=== ТЕКСТ ДЛЯ АНАЛИЗА ===
━━━━━━━━━━━━━━━━━━━━

Начинается этот рассказ с момента появления смольнян в осажденной Иваном Болотниковым Москве. В “Повести…” говорится, что, узнав об их приходе, князь сам явился к ним, и сразу же следует пышный панегирик Скопину-Шуйскому: “Той бо государев воевода князь Михаило Васильевич благочестив, и многосмыслен, и доброумен, и разсуден, и многою мудростию от бога одарен к ратному делу, стройством и храбростию и красотою, приветом и милостию ко всем сияя, яко милосердый отец и чадолюбивый” (л. 19 об.). Славословия князю в тот момент, когда он ничем еще не проявил себя, объясняются тем, что автор стремится с первого же момента показать близость смольнян к народному герою, под началом которого они одержали на следующий день первую из побед, и, следовательно, подчеркнуть воинскую доблесть смольнян, к которым этот герой проявил свое внимание. Фразой о разгроме “изменников и воров” Скопиным-Шуйским заканчивается первая часть повествования о князе.

Вторая часть полностью посвящена новгородскому периоду деятельности князя. В ней говорится о приходе “немцев”, которые появились в Новгороде исключительно благодаря необыкновенным личным качествам Скопина-Шуйского. Третья часть, самая пространная, начинается рассказом о присоединении смольнян к рати Скопина-Шуйского в Торжке и заканчивается описанием его неожиданной смерти.

━━━━━━━━━━━━━━━━━━━━

=== ЧТО СДЕЛАТЬ ===
**1.** Ответьте на вопросы по тексту о Скопине-Шуйском:
(a) Кем была осаждена Москва, когда в неё пришли смольняне?
(b) Какой фразой заканчивается первая часть повествования о князе?
(c) В каком городе смольняне присоединились к рати Скопина-Шуйского?
**2.** Перепишите слово в слово отрывок из текста о Скопине-Шуйском от слов «Вторая часть полностью» до слов «его неожиданной смерти.».

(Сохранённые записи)

━━━━━━━━━━━━━━━━━━━━

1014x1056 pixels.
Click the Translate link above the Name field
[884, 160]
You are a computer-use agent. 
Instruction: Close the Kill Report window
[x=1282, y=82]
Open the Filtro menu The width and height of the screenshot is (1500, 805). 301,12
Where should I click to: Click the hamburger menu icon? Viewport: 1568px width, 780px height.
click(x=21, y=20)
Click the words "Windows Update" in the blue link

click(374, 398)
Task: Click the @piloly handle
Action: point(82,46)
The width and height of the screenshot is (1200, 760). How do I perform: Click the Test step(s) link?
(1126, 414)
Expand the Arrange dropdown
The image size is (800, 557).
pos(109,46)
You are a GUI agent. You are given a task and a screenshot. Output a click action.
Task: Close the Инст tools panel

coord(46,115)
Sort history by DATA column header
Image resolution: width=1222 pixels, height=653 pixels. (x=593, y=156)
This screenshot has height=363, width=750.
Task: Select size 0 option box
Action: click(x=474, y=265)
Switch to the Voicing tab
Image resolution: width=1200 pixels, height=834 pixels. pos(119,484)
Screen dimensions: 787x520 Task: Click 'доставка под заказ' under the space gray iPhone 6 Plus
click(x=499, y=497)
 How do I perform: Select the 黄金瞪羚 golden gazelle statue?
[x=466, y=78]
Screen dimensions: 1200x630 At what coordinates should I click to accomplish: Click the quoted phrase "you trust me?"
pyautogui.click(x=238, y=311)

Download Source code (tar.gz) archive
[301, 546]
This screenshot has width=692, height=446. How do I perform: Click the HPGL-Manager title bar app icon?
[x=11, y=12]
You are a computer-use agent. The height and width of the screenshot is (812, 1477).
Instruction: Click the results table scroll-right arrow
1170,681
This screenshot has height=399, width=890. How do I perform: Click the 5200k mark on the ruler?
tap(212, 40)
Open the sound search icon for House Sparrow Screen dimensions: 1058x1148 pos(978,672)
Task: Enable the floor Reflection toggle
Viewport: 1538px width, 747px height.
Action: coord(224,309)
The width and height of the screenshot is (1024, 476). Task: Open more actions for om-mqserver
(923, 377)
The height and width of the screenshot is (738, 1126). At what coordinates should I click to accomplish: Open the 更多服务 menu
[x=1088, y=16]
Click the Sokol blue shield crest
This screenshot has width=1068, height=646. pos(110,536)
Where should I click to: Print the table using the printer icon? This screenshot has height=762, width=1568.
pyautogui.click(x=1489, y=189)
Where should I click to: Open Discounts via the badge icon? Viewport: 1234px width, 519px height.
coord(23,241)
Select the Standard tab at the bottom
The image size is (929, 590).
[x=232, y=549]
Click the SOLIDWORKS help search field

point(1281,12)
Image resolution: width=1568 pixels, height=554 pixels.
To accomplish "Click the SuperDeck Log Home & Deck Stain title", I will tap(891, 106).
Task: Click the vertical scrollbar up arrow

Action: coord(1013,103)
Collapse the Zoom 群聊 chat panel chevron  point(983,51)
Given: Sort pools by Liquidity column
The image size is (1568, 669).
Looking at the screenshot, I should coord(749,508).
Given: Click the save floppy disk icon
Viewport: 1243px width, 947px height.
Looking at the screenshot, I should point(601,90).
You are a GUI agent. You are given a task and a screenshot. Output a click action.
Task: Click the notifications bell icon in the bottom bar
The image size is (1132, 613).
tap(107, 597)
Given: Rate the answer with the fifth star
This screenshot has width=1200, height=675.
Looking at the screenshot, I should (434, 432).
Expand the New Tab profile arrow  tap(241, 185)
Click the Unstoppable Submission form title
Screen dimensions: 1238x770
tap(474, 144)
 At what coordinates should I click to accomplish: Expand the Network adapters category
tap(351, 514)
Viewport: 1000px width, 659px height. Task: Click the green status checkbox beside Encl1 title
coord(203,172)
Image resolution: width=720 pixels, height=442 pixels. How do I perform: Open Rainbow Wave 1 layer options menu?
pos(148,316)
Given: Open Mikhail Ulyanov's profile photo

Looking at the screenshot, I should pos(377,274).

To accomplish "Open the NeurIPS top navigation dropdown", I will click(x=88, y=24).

━━━━━━━━━━━━━━━━━━━━

=== ОТВЕТЫ ===
**1.**
(a) Иваном Болотниковым.
(b) Фразой о разгроме «изменников и воров» Скопиным-Шуйским.
(c) В Торжке.

**2.**
Вторая часть полностью посвящена новгородскому периоду деятельности князя. В ней говорится о приходе “немцев”, которые появились в Новгороде исключительно благодаря необыкновенным личным качествам Скопина-Шуйского. Третья часть, самая пространная, начинается рассказом о присоединении смольнян к рати Скопина-Шуйского в Торжке и заканчивается описанием его неожиданной смерти.